What are skin masses?

These are any growth that occurs from within the skin. They can range from small, benign masses such as sebaceous gland adenomas (tumours of the glands associated with the hair follicles in dogs) and histiocytomas (a benign growth seen more commonly in young dogs) to more extensive tumours such as mast cell tumours (MCT) and soft tissue sarcomas (STS).

Treatment options

Some, such as sebaceous gland adenomas in older dogs and histiocytomas in younger dogs, usually do not require treatment and can be left alone and monitored. Other tumours, such as soft tissue sarcomas and mast cell tumours, should be removed where possible as they will continue to grow and may often spread. Early treatment markedly increases the chances of a successful outcome and with no reduction in your pet’s life expectancy. The longer we leave them, the more difficult and costlier they are to remove and the greater the chance that they have also spread.

Surgical removal

Surgical removal is the mainstay of treatment, often with removal of 1cm or more of normal tissue beside and beneath these masses, where possible.
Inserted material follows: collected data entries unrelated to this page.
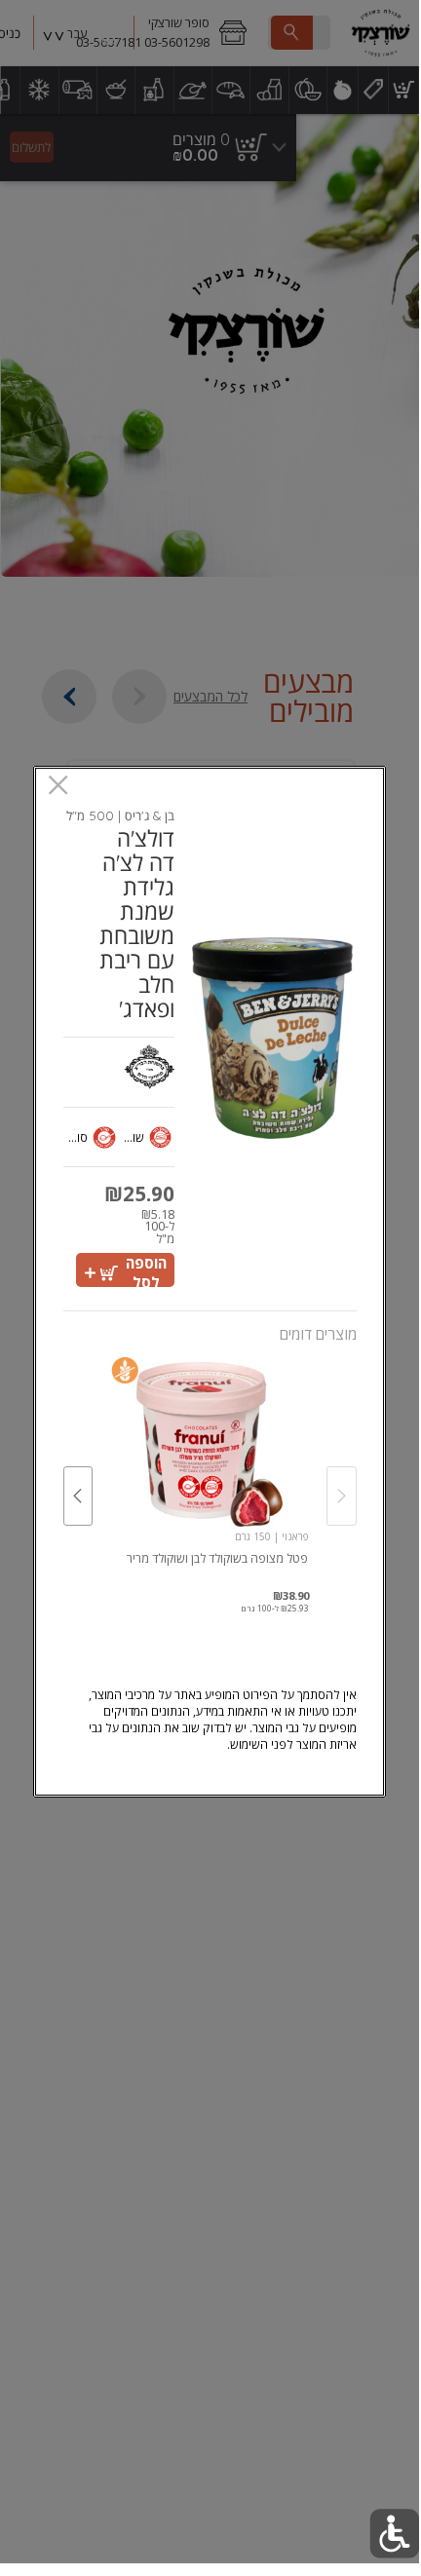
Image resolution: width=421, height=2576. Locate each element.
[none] (209, 1476)
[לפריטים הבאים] (78, 1495)
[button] (394, 2533)
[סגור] (58, 787)
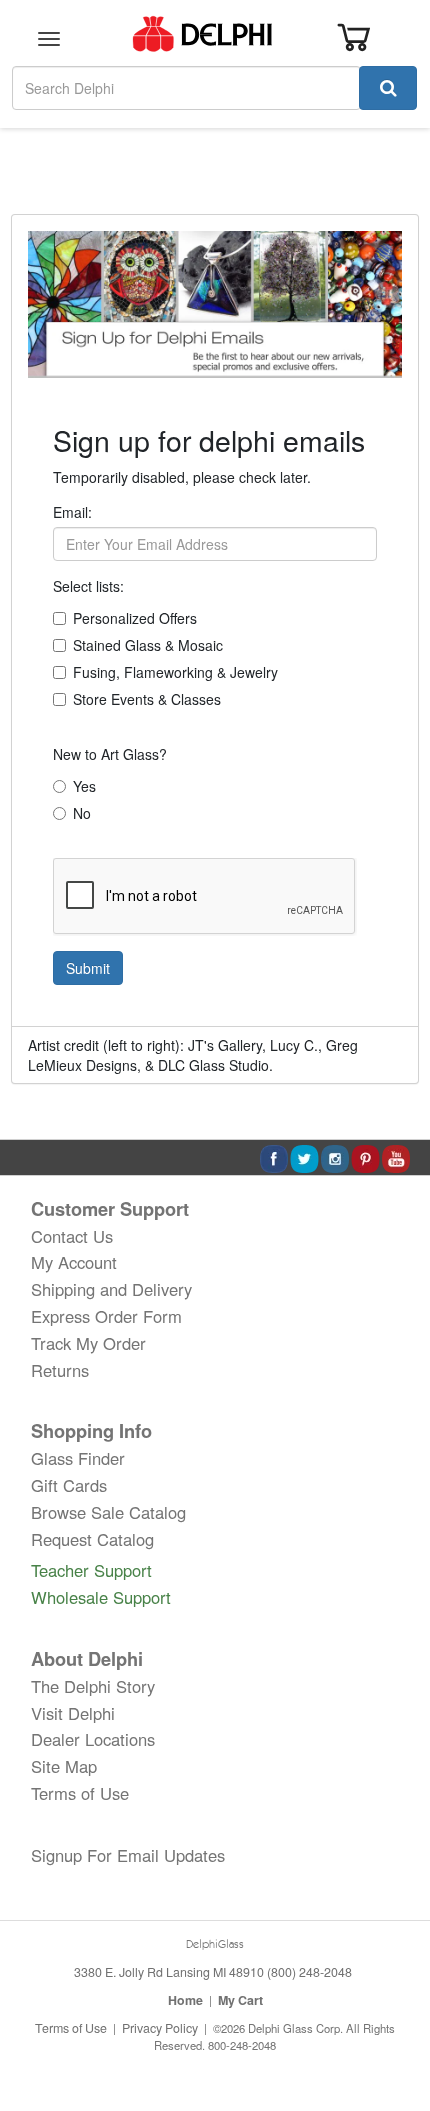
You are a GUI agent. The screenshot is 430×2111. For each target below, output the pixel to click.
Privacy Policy (160, 2028)
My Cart (240, 2000)
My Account (74, 1262)
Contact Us (72, 1236)
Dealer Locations (93, 1739)
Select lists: (88, 586)
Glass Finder (78, 1458)
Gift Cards (69, 1485)
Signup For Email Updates (128, 1855)
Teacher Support (91, 1570)
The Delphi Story (93, 1686)
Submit (88, 968)
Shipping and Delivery (111, 1289)
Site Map (64, 1766)
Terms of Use (80, 1793)
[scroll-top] (395, 2029)
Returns (60, 1370)
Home (185, 2000)
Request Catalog (92, 1539)
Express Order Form (106, 1316)
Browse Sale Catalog (108, 1512)
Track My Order (88, 1343)
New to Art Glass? (110, 754)
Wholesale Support (101, 1597)
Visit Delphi (73, 1713)
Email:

The mass can then be sent away for histopathology to check whether it has been completely removed, and what type of tumour it is. Tumour type affects further choices from here, such as whether chemotherapy may also be appropriate.

Recovery and aftercare

Your pet will usually go home the same day as surgery. Care requirements at home are not onerous, and usually only involve keeping the dog quieter than normal for a few days and not allowing them to lick extensively at the surgery area.